Böswillige Fehlalarme sind nicht nur teuer, sondern auch eine Straftat nach § 145d StGB. Neben den vollen Einsatzkosten drohen bis zu ein Jahr Freiheitsstrafe oder eine Geldstrafe.
Welche Versicherung hilft?
Wenn du für einen Feuerwehreinsatz zahlen musst, springt oft eine Versicherung ein:
Privathaftpflicht: Deckt Feuerwehrkosten, wenn du den Einsatz fahrlässig verursacht hast (z.B. vergessene Kerze, Grill umgekippt).
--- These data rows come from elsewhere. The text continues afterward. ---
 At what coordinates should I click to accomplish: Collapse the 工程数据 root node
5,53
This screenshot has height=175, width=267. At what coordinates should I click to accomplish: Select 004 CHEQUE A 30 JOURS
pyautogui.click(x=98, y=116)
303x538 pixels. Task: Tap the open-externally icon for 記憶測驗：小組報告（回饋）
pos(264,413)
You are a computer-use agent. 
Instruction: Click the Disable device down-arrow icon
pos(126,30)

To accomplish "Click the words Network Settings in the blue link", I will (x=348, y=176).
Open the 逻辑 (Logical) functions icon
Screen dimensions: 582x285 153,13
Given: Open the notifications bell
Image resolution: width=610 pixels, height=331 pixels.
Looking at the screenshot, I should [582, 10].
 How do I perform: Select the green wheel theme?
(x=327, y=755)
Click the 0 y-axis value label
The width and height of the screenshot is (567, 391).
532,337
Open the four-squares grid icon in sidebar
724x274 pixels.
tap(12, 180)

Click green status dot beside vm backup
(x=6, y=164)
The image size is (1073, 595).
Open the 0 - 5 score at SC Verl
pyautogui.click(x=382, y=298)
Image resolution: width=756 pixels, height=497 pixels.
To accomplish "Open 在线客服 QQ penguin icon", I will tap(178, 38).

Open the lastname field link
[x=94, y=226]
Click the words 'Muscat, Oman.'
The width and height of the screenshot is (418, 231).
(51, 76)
Das ist der häufigste Fall.
Kfz-Haftpflicht: Zahlt die Kosten nach einem Verkehrsunfall, also Ölspur beseitigen, Fahrzeug bergen, Straße reinigen.
Gebäude- und Hausratversicherung: Zahlen Brandschäden an Gebäude und Inventar, aber nicht die Feuerwehreinsatzkosten selbst. Die werden indirekt über die Feuerschutzsteuer finanziert, die in jeder Feuerversicherungsprämie enthalten ist (Aufkommen 2023: 634 Millionen Euro).

Was du bei einem Kostenbescheid tun kannst
Bekommst du einen Kostenbescheid von der Kommune, hast du das Recht auf Anhörung vor Erlass und kannst innerhalb eines Monats schriftlich Widerspruch einlegen. Häufige Angriffspunkte: fehlerhafte Gebührenberechnung, falsche Rechtsgrundlage oder keine Kostenersatzpflicht im konkreten Fall. Wird der Widerspruch abgelehnt, bleibt die Klage vor dem Verwaltungsgericht. Prüfe außerdem, ob deine Haftpflichtversicherung die Kosten übernimmt, bevor du aus eigener Tasche zahlst.